Enfin, on nous demande de moissonner, pas de glaner. Celui qui glane, c’est celui qui passe après le moissonneur pour récolter ce qui reste à son propre profit. Or il y a bien un maitre de la moisson qui envoie pour sa moisson. Peut-être est-ce là le défi spirituel le plus important : ne pas travailler pour nous, mais pour Dieu. « Donnez gratuitement » dit Jésus à ses disciples, il ne s’agit pas seulement d’imiter la générosité divine mais aussi d’avoir un détachement qui n’est pas de l’indifférence mais de l’humilité. Tant pis pour l’égratignure narcissique, la mission n’est pas au service de notre gloire mais notre service à la gloire de Dieu. « Non pas à nous, Seigneur, non pas à nous, mais à ton nom donne la gloire pour ton amour et ta vérité » dit le psaume 113B (115). C’est une bonne prière de moissonneur, pour rester non seulement en tenue mais en esprit de service.

Ainsi nous sommes invités à entendre l’appel du Seigneur à être des moissonneurs de sa grâce, là où nous sommes. Moissonneurs et non pas semeurs, car c’est Dieu qui met au cœur de ceux que nous rencontrons ce que nous devons reconnaître. Moissonneurs et non pas vendangeurs puisque la parole qualifie notre mission.
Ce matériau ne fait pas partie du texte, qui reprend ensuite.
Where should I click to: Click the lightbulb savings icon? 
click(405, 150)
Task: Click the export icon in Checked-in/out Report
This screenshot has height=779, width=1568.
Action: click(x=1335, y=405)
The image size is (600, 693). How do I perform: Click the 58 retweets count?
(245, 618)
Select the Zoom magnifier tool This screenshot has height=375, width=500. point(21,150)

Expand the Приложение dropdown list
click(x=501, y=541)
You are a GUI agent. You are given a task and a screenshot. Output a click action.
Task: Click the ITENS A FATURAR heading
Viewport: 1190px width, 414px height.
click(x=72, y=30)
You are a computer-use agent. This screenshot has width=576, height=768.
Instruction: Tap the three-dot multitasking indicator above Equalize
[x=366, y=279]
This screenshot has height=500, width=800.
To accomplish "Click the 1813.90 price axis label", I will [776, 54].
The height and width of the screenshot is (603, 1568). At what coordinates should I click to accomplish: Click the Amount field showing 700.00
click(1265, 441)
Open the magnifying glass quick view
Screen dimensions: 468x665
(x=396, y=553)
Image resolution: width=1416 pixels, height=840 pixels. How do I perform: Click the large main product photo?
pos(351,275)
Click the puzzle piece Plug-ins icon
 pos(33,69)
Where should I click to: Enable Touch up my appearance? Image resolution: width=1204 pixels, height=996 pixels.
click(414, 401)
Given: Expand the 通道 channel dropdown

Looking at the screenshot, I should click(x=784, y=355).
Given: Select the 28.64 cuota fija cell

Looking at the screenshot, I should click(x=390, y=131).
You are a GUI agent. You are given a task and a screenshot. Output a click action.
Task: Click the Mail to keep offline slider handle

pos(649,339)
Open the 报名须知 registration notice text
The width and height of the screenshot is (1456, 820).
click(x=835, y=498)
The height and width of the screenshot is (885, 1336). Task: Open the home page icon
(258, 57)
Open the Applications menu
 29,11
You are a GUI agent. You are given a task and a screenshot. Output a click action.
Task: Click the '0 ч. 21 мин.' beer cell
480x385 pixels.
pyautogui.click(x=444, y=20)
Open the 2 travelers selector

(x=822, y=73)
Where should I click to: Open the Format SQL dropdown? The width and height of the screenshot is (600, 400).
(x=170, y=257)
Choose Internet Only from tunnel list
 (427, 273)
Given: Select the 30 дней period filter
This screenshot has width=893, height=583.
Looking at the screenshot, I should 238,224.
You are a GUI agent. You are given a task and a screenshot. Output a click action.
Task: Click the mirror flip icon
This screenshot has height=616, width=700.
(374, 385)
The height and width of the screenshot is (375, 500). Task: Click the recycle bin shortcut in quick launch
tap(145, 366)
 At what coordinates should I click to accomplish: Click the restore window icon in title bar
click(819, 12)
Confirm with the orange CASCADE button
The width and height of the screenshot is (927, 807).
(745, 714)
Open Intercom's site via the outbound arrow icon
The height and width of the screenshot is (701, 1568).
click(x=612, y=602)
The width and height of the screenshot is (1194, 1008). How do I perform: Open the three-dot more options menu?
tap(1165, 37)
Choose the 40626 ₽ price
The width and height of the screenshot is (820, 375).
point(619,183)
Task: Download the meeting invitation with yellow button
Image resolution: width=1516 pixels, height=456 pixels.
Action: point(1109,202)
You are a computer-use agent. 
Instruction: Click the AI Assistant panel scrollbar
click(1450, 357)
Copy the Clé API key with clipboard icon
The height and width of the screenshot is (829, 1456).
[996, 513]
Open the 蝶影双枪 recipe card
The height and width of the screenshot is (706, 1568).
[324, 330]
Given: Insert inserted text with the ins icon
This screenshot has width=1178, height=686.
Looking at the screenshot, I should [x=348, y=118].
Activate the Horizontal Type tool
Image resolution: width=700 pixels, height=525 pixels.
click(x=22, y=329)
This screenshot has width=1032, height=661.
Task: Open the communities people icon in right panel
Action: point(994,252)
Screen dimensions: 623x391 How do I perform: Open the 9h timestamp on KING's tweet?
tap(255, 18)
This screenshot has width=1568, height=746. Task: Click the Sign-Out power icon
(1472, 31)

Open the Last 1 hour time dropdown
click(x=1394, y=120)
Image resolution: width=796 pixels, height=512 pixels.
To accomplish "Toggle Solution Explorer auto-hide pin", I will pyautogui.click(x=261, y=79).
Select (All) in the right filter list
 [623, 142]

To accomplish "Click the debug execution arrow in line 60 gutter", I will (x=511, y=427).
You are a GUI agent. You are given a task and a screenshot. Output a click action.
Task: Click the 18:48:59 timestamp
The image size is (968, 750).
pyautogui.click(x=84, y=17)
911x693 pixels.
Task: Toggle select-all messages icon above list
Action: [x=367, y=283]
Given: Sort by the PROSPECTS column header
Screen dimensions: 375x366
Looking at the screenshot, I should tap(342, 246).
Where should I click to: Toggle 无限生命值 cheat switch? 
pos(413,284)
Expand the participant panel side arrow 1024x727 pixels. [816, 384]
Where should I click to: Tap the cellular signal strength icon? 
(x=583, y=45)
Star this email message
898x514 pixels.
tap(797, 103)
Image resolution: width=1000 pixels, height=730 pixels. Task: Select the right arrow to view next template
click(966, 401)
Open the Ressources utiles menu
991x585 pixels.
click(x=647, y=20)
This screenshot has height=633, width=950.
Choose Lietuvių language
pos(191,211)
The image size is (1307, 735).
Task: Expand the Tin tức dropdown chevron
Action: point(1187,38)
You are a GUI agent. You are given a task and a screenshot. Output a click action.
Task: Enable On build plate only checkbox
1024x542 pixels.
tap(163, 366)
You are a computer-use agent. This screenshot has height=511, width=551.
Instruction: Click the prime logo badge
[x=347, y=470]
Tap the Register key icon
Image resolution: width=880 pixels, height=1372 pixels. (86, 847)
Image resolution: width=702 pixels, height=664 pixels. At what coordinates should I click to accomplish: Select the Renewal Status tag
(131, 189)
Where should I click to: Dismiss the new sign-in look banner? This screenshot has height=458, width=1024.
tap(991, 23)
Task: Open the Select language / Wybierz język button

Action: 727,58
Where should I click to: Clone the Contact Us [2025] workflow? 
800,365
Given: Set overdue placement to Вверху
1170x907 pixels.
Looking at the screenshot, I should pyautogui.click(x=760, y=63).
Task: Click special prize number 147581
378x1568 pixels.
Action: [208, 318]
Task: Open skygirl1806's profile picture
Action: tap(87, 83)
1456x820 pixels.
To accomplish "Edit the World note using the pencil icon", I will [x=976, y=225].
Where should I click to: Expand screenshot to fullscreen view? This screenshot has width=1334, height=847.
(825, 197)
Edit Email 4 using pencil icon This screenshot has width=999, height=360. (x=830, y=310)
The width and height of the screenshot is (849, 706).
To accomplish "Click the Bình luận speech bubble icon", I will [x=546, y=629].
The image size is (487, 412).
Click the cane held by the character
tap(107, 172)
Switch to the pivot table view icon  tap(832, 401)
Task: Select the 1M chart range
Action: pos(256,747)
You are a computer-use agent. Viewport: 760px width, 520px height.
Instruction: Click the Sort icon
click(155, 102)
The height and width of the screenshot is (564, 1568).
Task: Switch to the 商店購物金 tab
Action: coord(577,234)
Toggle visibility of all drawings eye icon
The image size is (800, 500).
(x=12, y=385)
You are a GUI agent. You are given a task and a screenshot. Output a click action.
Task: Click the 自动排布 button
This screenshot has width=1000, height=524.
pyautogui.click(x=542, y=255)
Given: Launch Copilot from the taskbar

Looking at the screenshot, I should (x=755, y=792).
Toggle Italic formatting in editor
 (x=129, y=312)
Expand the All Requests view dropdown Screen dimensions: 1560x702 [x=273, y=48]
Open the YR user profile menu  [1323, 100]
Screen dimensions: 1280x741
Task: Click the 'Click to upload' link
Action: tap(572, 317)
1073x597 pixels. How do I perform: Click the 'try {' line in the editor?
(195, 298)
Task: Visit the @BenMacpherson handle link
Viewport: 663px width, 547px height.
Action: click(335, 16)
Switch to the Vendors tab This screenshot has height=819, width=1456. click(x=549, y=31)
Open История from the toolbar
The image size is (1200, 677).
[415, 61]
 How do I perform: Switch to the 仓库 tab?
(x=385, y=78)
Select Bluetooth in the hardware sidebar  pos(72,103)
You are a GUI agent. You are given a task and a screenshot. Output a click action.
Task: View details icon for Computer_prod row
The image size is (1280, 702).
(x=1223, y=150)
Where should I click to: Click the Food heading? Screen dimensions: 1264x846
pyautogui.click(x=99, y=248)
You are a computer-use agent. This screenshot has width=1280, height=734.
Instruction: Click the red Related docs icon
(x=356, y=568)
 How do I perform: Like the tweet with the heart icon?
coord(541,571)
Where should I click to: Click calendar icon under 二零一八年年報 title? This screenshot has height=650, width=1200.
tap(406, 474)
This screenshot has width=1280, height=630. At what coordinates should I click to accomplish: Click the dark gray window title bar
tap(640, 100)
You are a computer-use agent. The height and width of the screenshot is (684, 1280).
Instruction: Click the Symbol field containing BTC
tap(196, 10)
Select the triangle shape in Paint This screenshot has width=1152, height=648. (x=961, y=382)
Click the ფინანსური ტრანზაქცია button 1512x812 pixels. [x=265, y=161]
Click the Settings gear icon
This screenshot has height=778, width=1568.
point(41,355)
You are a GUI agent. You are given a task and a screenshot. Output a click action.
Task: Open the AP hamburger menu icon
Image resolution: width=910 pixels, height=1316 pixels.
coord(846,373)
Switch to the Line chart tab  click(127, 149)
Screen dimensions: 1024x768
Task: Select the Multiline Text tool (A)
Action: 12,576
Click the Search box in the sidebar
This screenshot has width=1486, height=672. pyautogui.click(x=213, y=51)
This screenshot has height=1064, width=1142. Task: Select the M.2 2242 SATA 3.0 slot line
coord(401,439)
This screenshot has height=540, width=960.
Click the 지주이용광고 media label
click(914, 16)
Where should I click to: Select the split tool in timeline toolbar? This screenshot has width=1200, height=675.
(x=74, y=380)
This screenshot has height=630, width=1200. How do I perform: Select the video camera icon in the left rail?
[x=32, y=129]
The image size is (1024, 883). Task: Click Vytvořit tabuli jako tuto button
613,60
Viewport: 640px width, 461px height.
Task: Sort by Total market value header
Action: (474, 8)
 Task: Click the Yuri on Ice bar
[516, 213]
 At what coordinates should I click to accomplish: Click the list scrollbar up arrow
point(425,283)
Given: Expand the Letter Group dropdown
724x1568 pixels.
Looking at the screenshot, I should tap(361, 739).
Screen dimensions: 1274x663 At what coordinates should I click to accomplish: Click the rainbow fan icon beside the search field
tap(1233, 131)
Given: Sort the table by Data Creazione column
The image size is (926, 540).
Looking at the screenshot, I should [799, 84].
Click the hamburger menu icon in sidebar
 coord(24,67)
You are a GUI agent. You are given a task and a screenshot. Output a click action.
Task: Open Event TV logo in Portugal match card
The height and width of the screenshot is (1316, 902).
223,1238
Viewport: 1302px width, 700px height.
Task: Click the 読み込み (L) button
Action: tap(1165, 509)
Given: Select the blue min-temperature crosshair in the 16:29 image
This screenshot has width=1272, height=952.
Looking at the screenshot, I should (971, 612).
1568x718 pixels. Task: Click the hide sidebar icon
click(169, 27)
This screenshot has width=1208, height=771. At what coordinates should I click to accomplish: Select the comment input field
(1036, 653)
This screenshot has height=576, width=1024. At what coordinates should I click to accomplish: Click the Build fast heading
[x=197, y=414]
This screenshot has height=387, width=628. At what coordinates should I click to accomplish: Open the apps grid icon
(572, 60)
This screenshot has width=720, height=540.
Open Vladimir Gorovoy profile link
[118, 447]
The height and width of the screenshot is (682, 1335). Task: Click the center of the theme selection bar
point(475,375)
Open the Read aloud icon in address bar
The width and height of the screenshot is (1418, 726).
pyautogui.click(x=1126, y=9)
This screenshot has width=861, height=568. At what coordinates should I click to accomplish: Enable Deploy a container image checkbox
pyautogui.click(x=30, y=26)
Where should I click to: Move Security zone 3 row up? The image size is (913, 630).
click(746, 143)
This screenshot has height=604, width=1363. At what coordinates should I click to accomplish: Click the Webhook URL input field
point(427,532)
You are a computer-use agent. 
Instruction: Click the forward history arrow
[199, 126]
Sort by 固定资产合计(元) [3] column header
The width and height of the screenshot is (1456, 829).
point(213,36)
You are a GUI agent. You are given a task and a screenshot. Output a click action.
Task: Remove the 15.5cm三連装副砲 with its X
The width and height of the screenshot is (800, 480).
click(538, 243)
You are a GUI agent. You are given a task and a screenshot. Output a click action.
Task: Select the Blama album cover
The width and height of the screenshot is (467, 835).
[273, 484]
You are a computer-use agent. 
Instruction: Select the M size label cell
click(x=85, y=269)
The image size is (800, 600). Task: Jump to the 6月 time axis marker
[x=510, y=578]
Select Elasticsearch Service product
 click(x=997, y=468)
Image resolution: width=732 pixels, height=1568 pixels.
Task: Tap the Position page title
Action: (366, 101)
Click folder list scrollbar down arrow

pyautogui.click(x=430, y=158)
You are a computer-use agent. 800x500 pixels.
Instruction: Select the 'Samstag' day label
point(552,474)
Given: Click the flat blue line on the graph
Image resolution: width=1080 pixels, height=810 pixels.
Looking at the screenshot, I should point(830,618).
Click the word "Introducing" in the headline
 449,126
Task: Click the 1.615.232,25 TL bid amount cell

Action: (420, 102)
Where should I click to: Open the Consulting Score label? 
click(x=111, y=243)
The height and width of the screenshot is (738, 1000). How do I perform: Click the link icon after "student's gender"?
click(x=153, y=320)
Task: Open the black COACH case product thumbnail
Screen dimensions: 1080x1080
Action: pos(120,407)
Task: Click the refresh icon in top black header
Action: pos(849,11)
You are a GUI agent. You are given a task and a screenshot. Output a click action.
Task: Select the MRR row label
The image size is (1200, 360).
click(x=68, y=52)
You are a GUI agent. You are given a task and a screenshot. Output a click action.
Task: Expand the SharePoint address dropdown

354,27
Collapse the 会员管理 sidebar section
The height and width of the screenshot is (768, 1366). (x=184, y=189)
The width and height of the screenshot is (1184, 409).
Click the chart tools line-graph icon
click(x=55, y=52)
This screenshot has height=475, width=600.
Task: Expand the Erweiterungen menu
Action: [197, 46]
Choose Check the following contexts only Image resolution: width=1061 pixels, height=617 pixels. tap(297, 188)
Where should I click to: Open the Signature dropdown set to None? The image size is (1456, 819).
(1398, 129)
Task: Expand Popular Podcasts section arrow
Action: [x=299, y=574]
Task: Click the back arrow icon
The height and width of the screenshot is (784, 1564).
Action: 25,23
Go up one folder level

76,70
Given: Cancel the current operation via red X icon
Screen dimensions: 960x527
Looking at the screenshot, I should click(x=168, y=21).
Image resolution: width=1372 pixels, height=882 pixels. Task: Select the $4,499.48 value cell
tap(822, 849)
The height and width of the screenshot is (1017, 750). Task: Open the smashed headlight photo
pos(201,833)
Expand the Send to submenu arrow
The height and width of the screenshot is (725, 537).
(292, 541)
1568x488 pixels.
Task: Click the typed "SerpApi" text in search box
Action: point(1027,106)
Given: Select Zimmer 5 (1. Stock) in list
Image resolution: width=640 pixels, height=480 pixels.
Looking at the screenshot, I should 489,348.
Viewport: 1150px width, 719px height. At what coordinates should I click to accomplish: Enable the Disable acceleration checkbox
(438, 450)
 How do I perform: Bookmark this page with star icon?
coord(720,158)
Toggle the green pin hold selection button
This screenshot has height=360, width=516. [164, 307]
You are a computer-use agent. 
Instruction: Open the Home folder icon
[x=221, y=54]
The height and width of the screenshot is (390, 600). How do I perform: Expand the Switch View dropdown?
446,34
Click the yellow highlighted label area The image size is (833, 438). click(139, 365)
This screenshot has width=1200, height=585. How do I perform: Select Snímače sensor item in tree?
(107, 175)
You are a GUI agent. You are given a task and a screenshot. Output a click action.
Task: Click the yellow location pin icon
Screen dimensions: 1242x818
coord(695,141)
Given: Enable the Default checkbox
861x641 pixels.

Moissonneurs et non pas glaneurs pour que nous restions dans une dynamique de service où nous donnons gratuitement ce que nous avons reçu gratuitement

Que la Vierge Marie, Avocate des Toulonnais, nous aide à entendre cette Parole et à la mettre en pratique. Miroir de la Sainteté de Dieu qu’elle ouvre nos yeux au don de Dieu au cœur de ceux que nous croisons. Trône de la Sagesse qu’elle nous apprenne à nous laisser guider par la Parole et par l’Esprit de celui qui nous appelle à œuvrer pour sa moisson. Reine des Apôtres, qu’elle nous garde dans l’humilité du serviteur pour que nous puissions déployer ce que nous avons reçu et demeurer en Dieu comme il demeure en nous, dès maintenant et pour les siècles des siècles.